All Star Game Highlights
- I assume winning the All Star MVP is the sports equivalent of winning Employee of the Month at a Taco Bell. You’re happy you won but you don’t like what trying so hard to get it says about you as a person.
- Kevin Durant is simultaneously the person I’d want most on my NBA team but the last one I’d pick for Rec-Plus one. He seems like the type that would freeze out the girls just to see if he could score 100.
- Just by looking at the box score, you can tell who was trying to sweat out the previous night’s bottle service (hope that Grey Goose and OJ was worth it, Chris Bosh)
- Derrick Rose listed Dancing with the Stars as his least favorite TV show on his Match.com profile.
- As exciting and historical the broadcast crew tried to make it, Kobe passing Jordan for most points scored in a 5-on-5 scrimmage didn’t strike me as anything special.
- LeBron James dominating the last several minutes before inexplicably passing up the final shot is exactly why he is the most frustrating player I’ve ever watched.
Kobe Bryant vs. Dwayne Wade
- I don’t know what happened between Dwayne Wade and Kobe Bryant during that 2nd quarter but I do know that having two scowling, miserly athletes dashing the fun out of every play so they can pad their point totals/prove a nebulous point in a glorified scrimmage will make next year’s game that much more enjoyable.
- Wade’s overeager defense reminded me of the guy at every house party who slams back too much Jagermeister and ends up taking a swing at some girl for scuffing his Converse.
- I don’t know whether it comes from living in a dominant market, the unhinged devotion of his fans or an amazing PR team, but doesn’t it seem like every scrape Kobe picks up is blown way out of proportion? Was he hit that hard? He got a broken nose AND a concussion from a swipe across the face? Really?
- The bright side, of course, is if Kobe continues to play poorly, the media will blame it on the concussion. If he plays well, we can look forward to two months of vignettes and talking heads discussing his warrior spirit for persevering through this “heinous attack” (not to mention his legendary pain threshold).
- Next week’s ESPN front-page story: Kobe Accidentally Bites Side of Cheek While Eating Waffles. Vows to Play Through Pain.
- Every year, someone, somewhere will toss out some ideas on how we can improve the weekend. I expect next year Bill Simmons will suggest Durant, Kobe, LeBron and Kevin Love compete to see who can best re-enact the final game in Teen Wolf.
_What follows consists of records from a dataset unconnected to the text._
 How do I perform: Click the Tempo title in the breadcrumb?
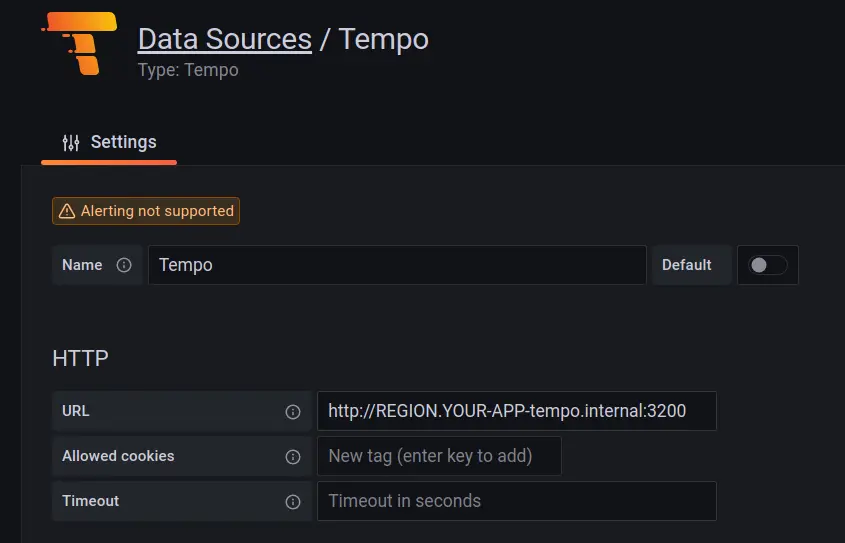point(384,39)
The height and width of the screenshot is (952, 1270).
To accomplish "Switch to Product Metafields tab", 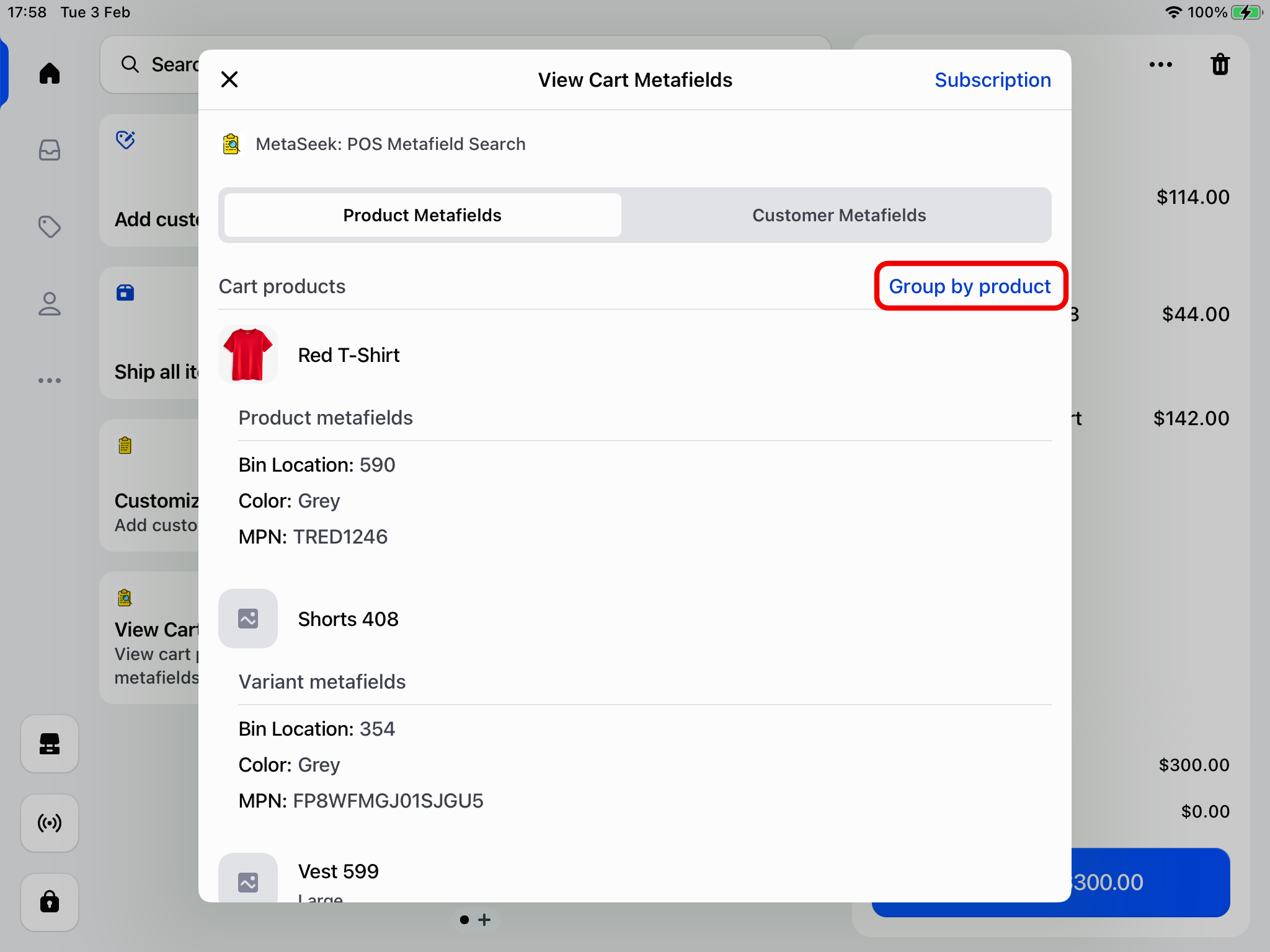I will [422, 215].
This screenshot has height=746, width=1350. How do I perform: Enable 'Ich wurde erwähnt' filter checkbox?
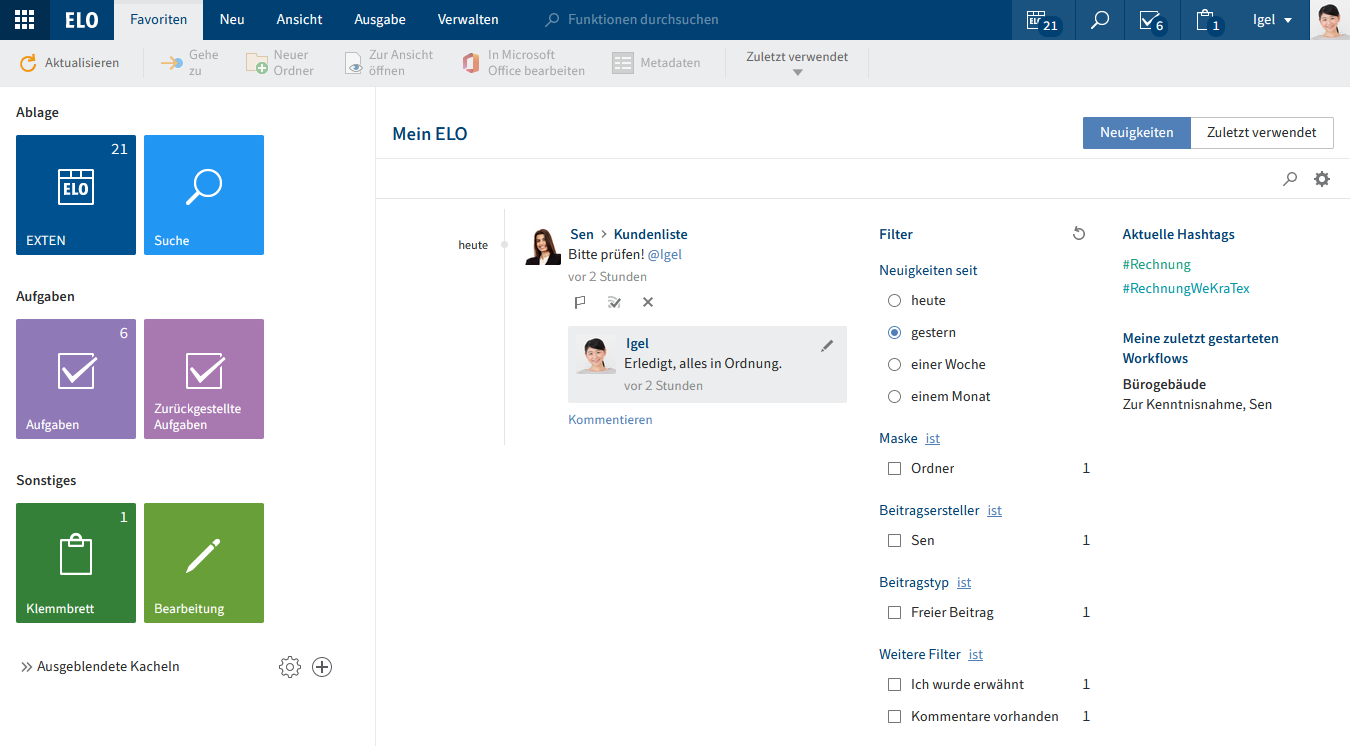point(895,685)
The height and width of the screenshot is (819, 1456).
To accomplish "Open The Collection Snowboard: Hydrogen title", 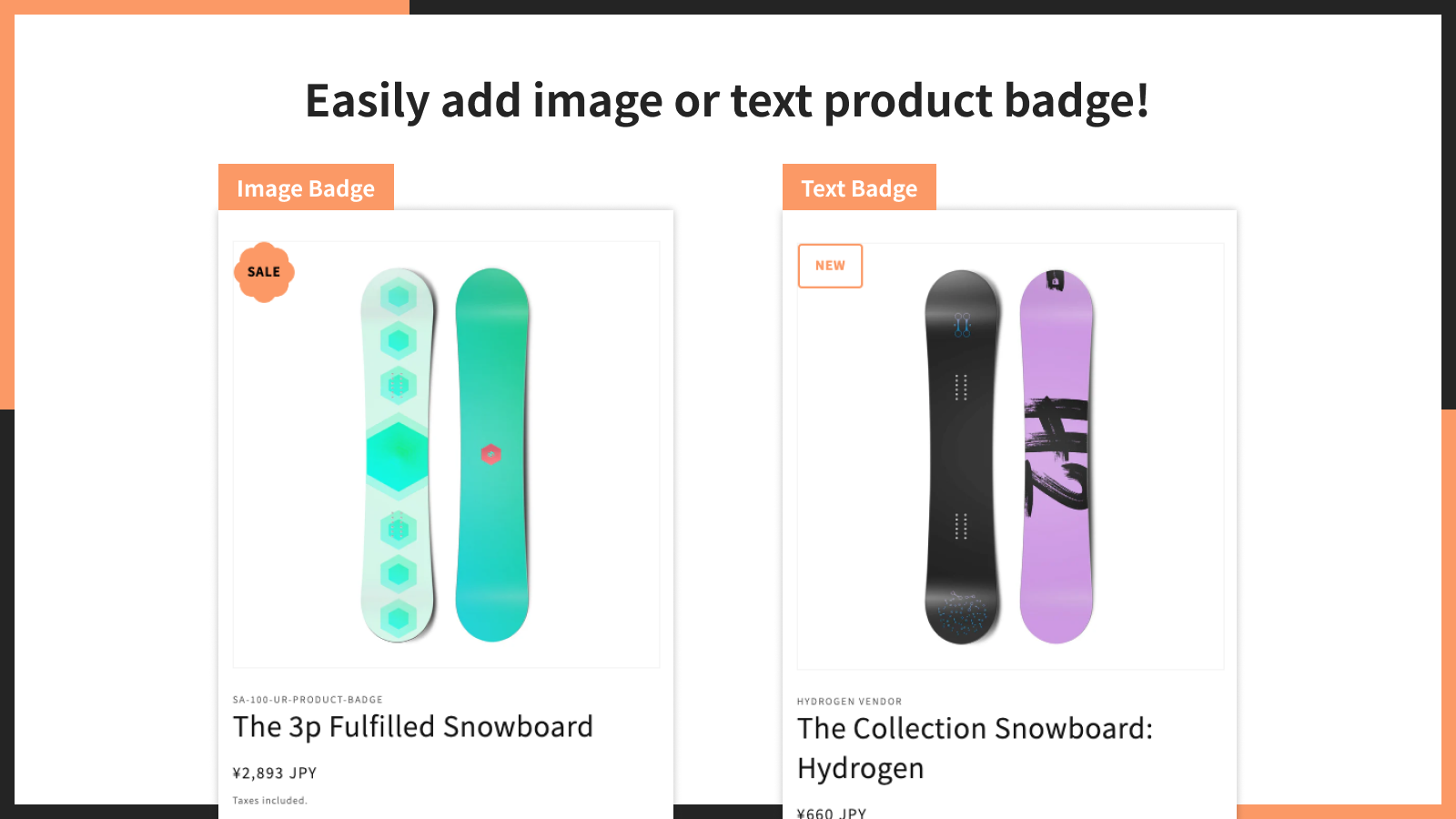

With Mark Price and Bill Wennington playing the before and after Michael J. Fox role.
- I’m disappointed with the Dunk Contest’s slow transformation into an absurd game of “Who Can Jump Over the Most Random Object or Celebrity”.
- We can stop with the insincere, public relations insistence on throwbacks and paying homage to the past. I don’t believe a 19-year-old kid from an Alabamian crop farm really cut his basketball teeth watching Michael Ray Richardson highlights.
- A halftime show featuring Pitbull aimlessly wandering in circles wearing OJ Simpson Isotoners while Chris Brown launches air kicks and groin thrusts in the camera’s general direction, is a halftime show I won’t turn off. Although for the wrong reasons.
Prediction for next year’s All-star weekend: Sundiata Gaines beats Demar DeRozan in the dunk finals by jumping over an ironing board. Don’t say I didn’t tell you so.